Activity:
Pick every line out of the entries below that has the string "computer", and copy it.

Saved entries
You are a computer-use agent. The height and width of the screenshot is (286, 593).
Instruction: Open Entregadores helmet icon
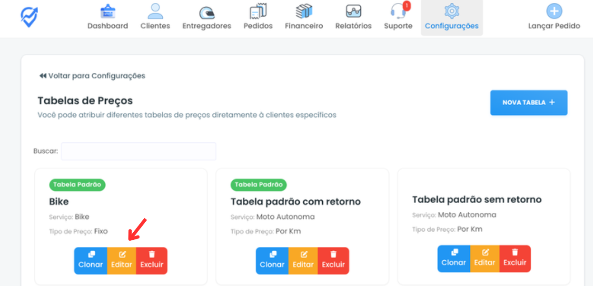point(207,12)
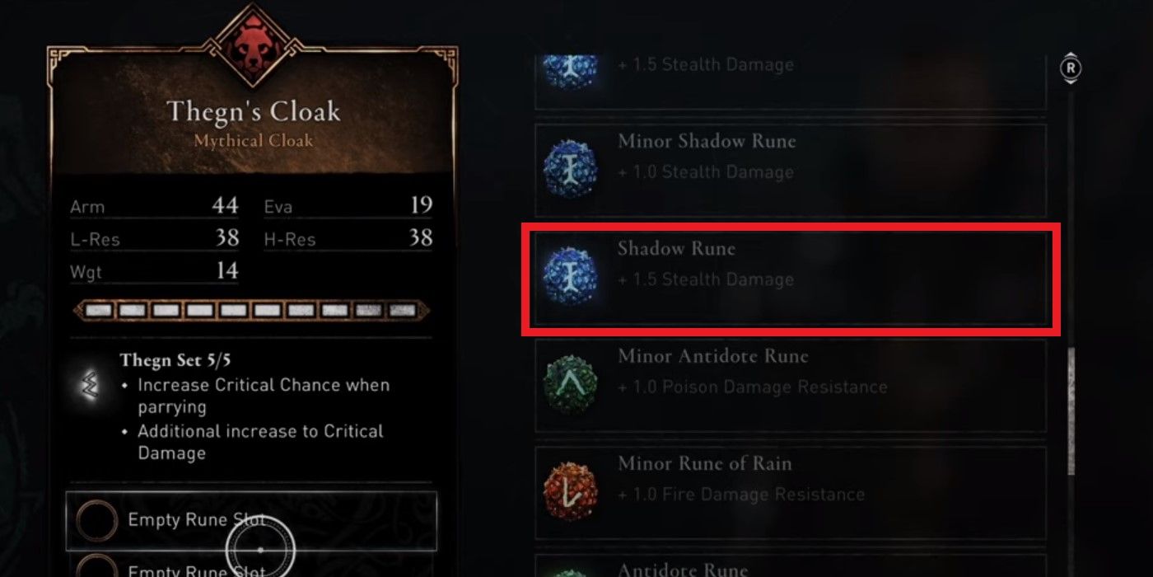
Task: Pick the Antidote Rune entry at bottom
Action: pyautogui.click(x=791, y=565)
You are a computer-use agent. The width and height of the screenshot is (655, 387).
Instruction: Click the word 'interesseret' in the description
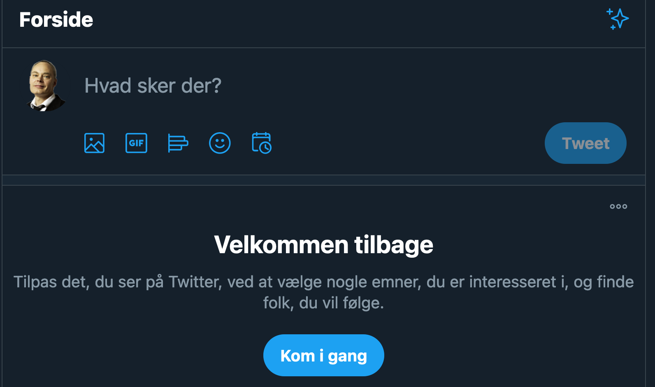513,282
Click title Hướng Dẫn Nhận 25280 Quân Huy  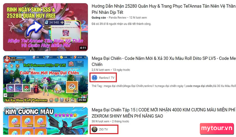pos(164,9)
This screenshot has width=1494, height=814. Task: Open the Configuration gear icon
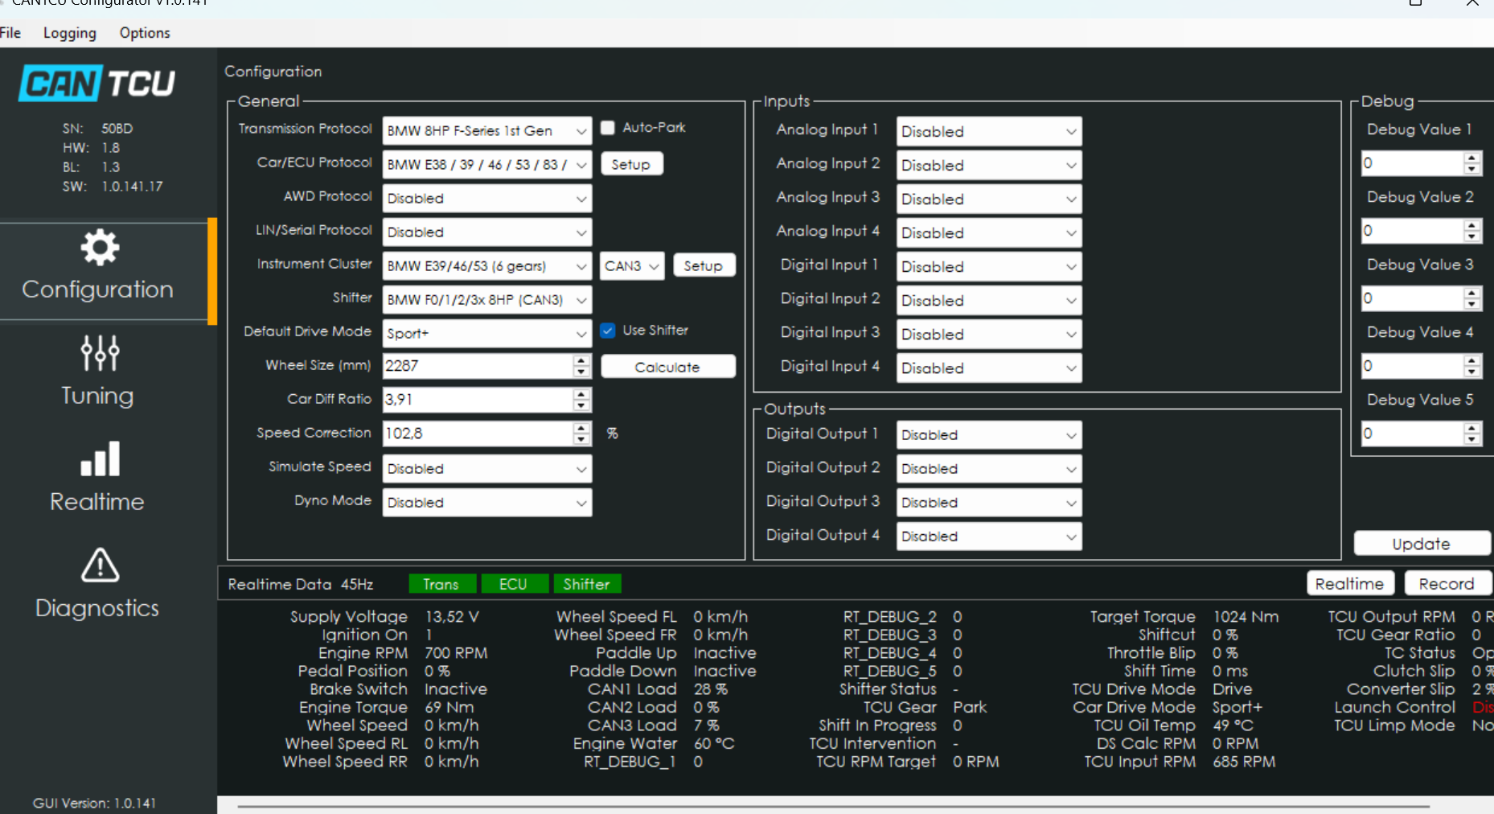click(100, 248)
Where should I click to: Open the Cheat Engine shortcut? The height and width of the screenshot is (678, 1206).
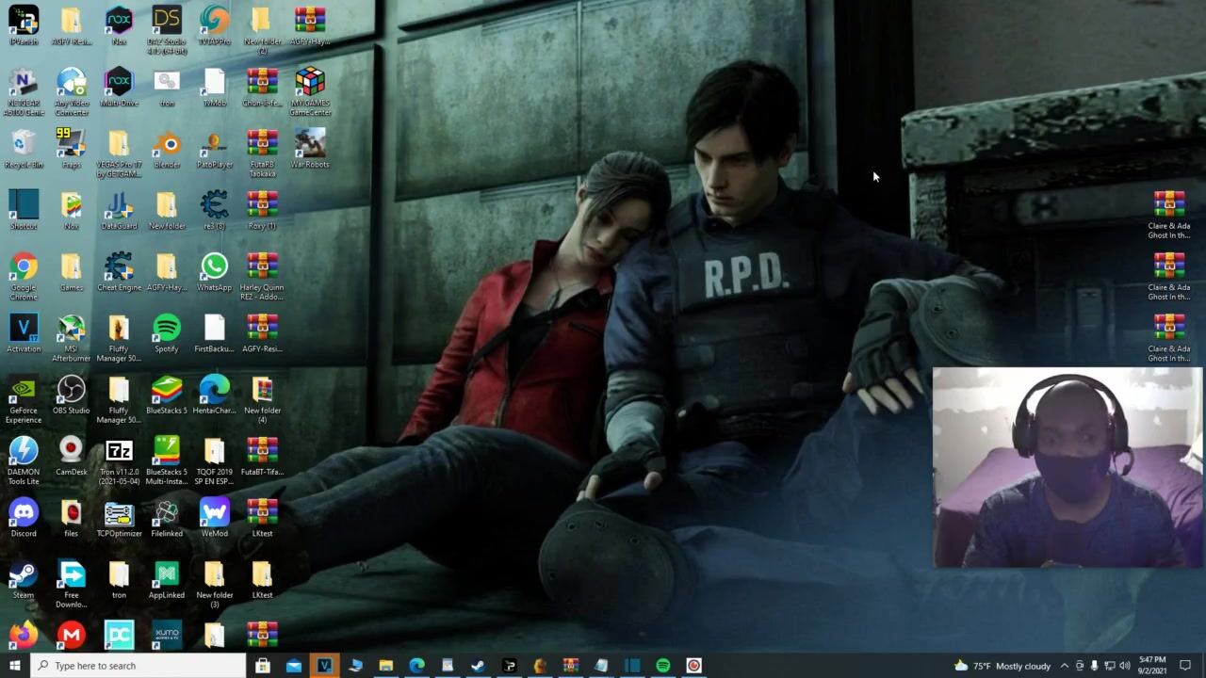pos(119,267)
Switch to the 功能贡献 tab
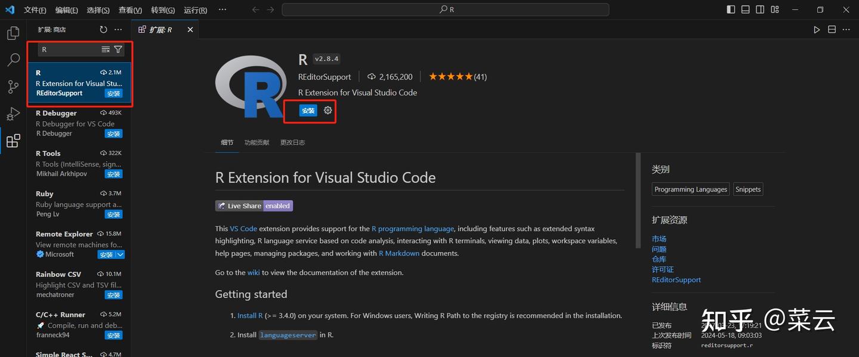Screen dimensions: 859x357 [x=257, y=142]
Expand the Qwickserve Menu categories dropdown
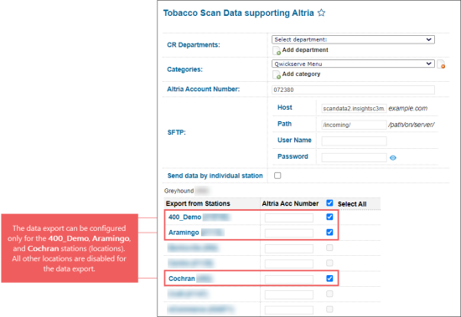 pos(353,64)
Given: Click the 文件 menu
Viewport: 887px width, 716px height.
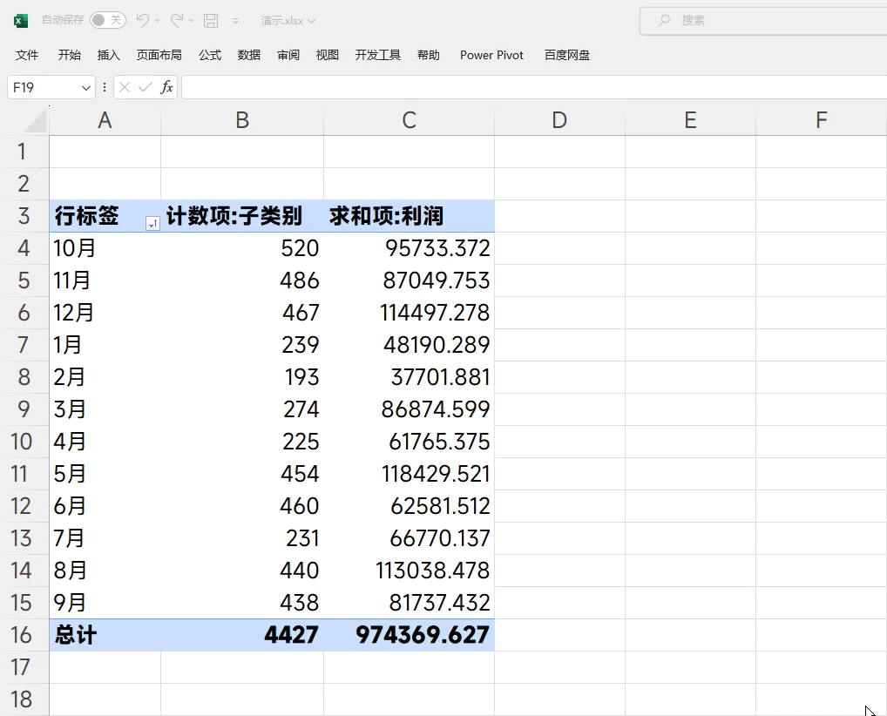Looking at the screenshot, I should tap(26, 55).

Your response:
You are a computer-use agent. The height and width of the screenshot is (286, 593).
You are a computer-use agent. The width and height of the screenshot is (655, 387).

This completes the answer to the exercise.